Introduction
In this series of articles, I will present a few real-life problems and a few different ways to solve them. In this series we may not discuss new stuff. Rather, we will be going through things that you already know. More specifically, we would focus on performing some of the day-to-day tasks using TSQL functions and KEYWORDS that we already know.
This article is about a TSQL query that I had to write recently to generate certain values based on certain rules. I have an excel sheet which contains the Item Numbers of a warehouse management application. I need to generate a new number for each item based on a set of rules.
The Problem
I need to generate a new Item Code for the items in the warehouse. The current Code is 12 digit long and it is getting difficult to perform manual data entry. The idea is to generate a new Item Code for each item. Here is the sample data that I have. (For privacy reasons, I am not presenting the actual data)

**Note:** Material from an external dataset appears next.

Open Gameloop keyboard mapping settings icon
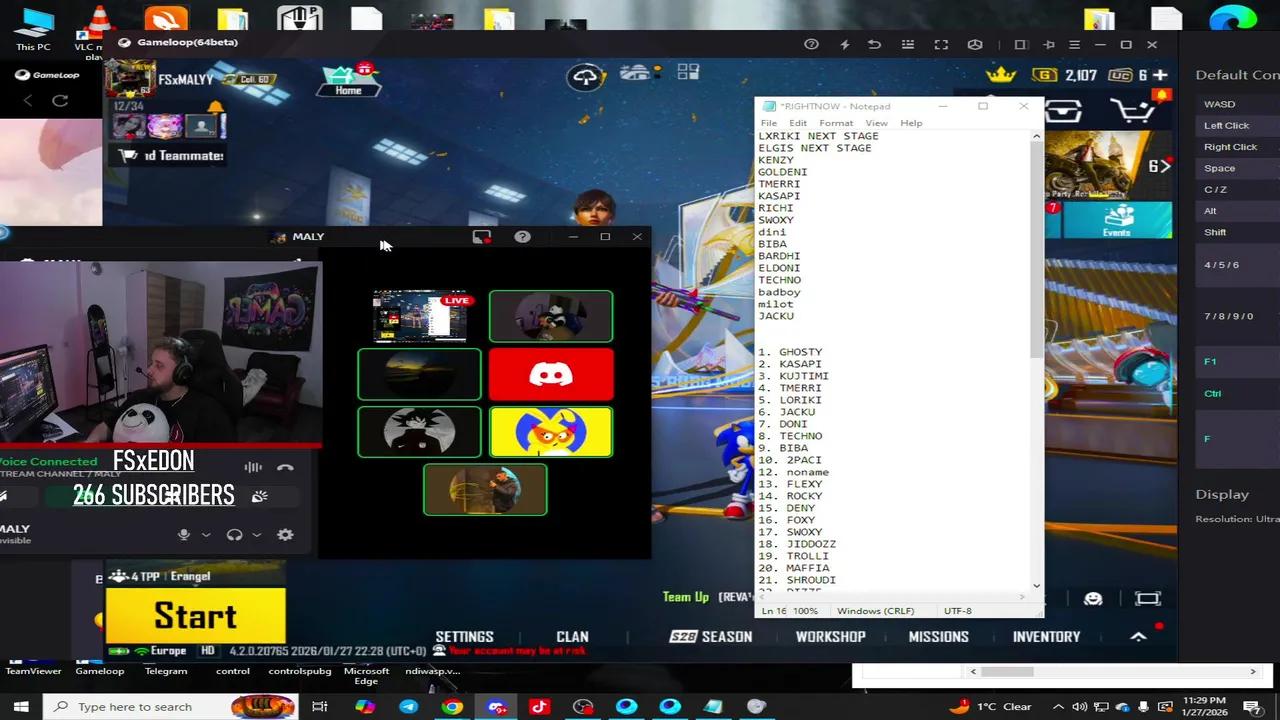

Category | Item Description |
LAYH | Item 1 |
LAYH | Item 2 |
LAYH | Item 3 |
LSA | Item 4 |
LSA | Item 5 |
LSA | Item 6 |
LSA | Item 7 |
LSA | Item 8 |
LSA | Item 9 |
LSA | Item 10 |
LSA | Item 11 |
LSA | Item 12 |
LSA | Item 13 |
LSA | Item 14 |
LSA | Item 15 |
LSA | Item 16 |
LSA | Item 17 |
LSA | Item 18 |
LSA | Item 19 |
LSA | Item 20 |
UT | Item 21 |
UT | Item 22 |
I need to generate the new Item code based on the following rules.

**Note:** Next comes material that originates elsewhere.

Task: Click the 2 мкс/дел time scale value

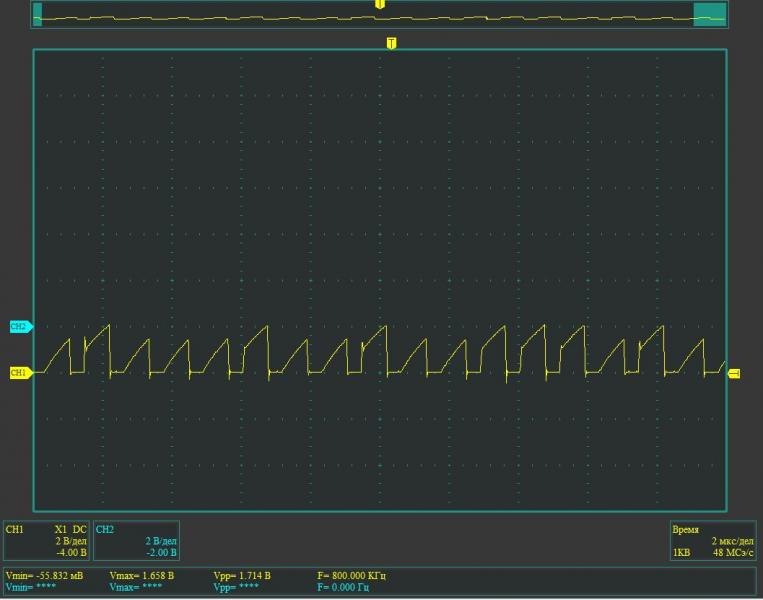Action: click(x=732, y=540)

- The Item code should be generated from the Category Code (first column)
- The new Item code should be 6 characters long.
- Append a sequence number at the end of the category code to generate the new number.
- Prefix the sequence number with "0"s (one or more zeros) to make the length of the
code to 6 characters.
- Length of category code will vary from 2 to 4 characters.
- Some of the categories have close to 1000 items under them. So the sequence number
should use 0-9 as well as A-Z to make sure that we have enough combination of values.
For example, after 09 the next value should be 0A, should go until 0Z and then jump
to 10
Here is the expected result and here is the excel file that I am using.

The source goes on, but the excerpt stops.